Phytoestrogen calycosin-7-O-β-D-glucopyranoside ameliorates advanced glycation end products-induced HUVEC damage

Abstract

Vasculopathy including endothelial cell (EC) apoptosis and inflammation contributes to the high incidence of stroke and myocardial infarction in diabetic patients. The aim of the present study was to investigate the effect of calycosin-7-O-β-D-glucopyranoside (CG), a phytoestrogen, on advanced glycation end products (AGEs)-induced HUVEC damage. We observed that CG can significantly ameliorate AGEs-induced HUVEC oxidative stress and apoptosis. The ratio of SOD/MDA was significantly increased to the normal level by CG pretreatment.
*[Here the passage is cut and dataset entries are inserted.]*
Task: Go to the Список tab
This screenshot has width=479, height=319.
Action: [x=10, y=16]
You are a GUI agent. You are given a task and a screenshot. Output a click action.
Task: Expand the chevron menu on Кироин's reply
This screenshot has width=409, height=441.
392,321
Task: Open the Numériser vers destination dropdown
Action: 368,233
CG preincubation dramatically increased anti-apoptotic Bcl-2 while decreased pro-apoptotic Bax and Bad expressions as detected by immunocytochemistry. Moreover, CG ameliorated macrophage migration and adhesion to HUVEC; the monocyte chemotactic protein-1 and interleukin-6 levels in the culture supernatant were dramatically reduced by CG as determined by ELISA; the expressions of inflammatory proteins including ICAM-1, TGF-β1, and RAGE in both protein and mRNA levels were significantly reduced to the normal level by CG pretreatment as determined by immunocytochemistry and real-time RT-PCR. The intracellular investigation suggests that CG can reverse AGEs-activated ERK1/2 and NF-κB phosphorylation, in which estrogen receptors were involved in. Our results strongly indicate that CG can modulate EC dysfunction by ameliorating AGEs-induced cell apoptosis and inflammation.